2015.89: “Oops,” he explained.


(I’m pretty sure my title is a JDogism.)

In my recent Texas First Amendment Update I omitted one of the statutes I’m challenging: Texas Penal Code Section 21.12(a)(3), the Improper Relationship Between Educator and Student statute.

You’ll realize by now that the titles of Texas penal statutes often inaccurately describe the forbidden conduct. For example, the Online Solicitation of a Minor statute forbade non-soliciting communications to adults; the Fraudulent Use of Identifying Information statute and the Online Impersonation statute both forbid the nonconsensual “use” of someone’s name with intent to harm (so basically criticism). The Improper Relationship statute forbids employees of a public school, from the principal to the janitor, doing certain things with students in the same school district, regardless of the students’ age. ((This is a gloss on the statute, which you can read here.))
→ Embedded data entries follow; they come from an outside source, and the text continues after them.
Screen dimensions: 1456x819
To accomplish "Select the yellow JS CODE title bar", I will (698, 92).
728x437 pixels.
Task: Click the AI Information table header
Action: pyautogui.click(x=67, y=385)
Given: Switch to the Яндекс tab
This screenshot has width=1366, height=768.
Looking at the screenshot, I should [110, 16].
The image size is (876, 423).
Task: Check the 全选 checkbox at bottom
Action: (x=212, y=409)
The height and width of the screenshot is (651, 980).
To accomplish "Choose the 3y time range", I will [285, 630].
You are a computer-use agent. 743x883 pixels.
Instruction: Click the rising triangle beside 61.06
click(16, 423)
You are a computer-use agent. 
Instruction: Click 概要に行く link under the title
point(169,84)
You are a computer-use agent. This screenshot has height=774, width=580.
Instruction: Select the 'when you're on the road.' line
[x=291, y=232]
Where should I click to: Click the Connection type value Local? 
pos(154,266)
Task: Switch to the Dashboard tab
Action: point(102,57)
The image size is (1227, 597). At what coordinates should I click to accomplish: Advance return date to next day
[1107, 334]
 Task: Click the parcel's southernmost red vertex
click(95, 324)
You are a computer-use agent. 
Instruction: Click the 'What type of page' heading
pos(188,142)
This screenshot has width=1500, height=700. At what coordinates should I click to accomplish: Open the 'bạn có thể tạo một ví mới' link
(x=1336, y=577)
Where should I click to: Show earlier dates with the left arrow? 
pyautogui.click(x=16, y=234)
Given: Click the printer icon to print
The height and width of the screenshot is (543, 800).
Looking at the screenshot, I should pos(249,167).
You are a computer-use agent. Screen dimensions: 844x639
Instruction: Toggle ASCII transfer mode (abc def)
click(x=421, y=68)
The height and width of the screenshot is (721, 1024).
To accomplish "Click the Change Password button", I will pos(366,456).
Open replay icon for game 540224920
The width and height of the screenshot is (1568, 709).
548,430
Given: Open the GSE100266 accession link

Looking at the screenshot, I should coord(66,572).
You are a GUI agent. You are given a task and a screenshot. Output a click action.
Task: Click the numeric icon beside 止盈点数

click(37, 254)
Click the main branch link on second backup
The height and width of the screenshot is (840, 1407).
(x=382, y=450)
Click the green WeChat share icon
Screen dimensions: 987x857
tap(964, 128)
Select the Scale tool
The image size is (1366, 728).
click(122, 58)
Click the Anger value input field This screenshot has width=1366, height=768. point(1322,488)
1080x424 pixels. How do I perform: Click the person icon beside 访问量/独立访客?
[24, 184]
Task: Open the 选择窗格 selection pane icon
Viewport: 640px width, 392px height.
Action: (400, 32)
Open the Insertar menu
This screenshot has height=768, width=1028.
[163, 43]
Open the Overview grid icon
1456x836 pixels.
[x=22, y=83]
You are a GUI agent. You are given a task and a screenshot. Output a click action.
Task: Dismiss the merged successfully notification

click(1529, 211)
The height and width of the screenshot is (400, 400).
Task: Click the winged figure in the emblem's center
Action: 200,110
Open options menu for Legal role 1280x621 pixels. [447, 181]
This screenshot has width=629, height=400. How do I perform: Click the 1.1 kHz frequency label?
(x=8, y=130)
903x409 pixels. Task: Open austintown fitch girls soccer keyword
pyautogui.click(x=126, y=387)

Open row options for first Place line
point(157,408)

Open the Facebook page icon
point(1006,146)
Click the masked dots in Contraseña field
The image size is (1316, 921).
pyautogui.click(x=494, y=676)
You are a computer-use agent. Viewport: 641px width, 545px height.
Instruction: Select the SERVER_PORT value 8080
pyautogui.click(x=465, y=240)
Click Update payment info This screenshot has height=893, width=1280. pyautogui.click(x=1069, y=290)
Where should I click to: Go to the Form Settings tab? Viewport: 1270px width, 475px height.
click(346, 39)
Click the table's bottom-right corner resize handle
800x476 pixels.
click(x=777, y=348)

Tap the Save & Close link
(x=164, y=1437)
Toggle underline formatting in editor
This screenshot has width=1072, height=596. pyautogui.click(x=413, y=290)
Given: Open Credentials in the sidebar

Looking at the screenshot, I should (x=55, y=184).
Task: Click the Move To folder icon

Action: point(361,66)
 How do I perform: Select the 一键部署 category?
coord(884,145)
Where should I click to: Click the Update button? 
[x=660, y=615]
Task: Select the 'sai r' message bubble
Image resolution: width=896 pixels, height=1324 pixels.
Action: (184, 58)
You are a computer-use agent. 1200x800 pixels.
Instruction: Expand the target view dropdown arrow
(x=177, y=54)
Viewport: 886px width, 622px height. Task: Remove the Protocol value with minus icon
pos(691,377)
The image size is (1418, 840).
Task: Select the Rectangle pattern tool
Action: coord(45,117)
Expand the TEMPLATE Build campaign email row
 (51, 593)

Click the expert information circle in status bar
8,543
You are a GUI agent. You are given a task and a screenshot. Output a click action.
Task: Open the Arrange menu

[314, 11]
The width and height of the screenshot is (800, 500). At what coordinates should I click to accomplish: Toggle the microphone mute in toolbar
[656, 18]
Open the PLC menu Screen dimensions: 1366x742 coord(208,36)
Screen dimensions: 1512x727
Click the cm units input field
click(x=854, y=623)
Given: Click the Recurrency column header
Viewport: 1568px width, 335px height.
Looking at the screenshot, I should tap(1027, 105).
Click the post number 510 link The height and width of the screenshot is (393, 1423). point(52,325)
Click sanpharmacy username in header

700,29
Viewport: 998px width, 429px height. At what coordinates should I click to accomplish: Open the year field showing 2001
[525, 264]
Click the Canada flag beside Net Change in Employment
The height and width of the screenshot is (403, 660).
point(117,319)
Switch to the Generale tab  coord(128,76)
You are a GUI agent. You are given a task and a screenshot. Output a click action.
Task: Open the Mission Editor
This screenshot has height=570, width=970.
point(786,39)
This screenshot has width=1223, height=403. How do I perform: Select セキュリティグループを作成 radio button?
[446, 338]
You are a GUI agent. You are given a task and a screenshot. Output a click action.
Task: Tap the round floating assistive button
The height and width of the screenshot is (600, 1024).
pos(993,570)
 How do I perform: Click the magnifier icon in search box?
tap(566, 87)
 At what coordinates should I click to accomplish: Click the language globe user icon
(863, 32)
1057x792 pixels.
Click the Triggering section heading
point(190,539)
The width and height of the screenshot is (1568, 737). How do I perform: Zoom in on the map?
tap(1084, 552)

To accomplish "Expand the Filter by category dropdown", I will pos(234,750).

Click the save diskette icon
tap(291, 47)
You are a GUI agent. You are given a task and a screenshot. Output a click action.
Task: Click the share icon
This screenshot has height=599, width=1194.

Among those things that are forbidden: “engag[ing] in conduct described by Section 33.021.”

But the Court of Criminal Appeals in Ex Parte Lo held unconstitutional Section 33.021(b). So in a case in Odessa, Texas I used a pretrial application for writ of habeas corpus to attack Section 21.12(a)(3). The trial court denied relief ((I’ve had three trial judges in 20 years grant relief on constitutional challenges.)) and we appealed to the 11th Court of Appeals in Eastland, Texas.

Why I failed to mention this in my recent update, I couldn’t say.

Last week the Eastland court, not known for being a warm and fuzzy place for criminal defendants, agreed with me that Section 21.12(a)(3), in combination with Section 33.021(b), is unconstitutional. They didn’t go along with me on Section 21.12(a)(3) in combination with Section 33.021(c), which I haven’t yet killed, but the State will probably file a petition for discretionary review with the Court of Criminal Appeals, the Court of Criminal Appeals will probably grant it (since the court of appeals held a statute unconstitutional), and we will probably file our own petition.

So. Statutes I’ve killed or seriously wounded:

  • Tex. Penal Code Section 33.021(b)
  • Tex. Govt. Code Section 402.010
  • Tex. Penal Code Section 21.12(a)(3) (struck by the Eleventh Court of Appeals, so not binding precedent statewide).
  • Tex. Penal Code Section 21.15(b)(2) (struck by the trial court, so no precedential value, but the State is appealing).
  • Tex. Penal Code Section 33.021(c) (struck by the trial court, so no precedential value, but the State is appealing).
  • Tex. Penal Code Section 32.51 (struck  by the trial court, so no precedential value, and the State did not appeal).

Remember the old days, when a Texas court holding a statute unconstitutional was big news? Way back in 2014?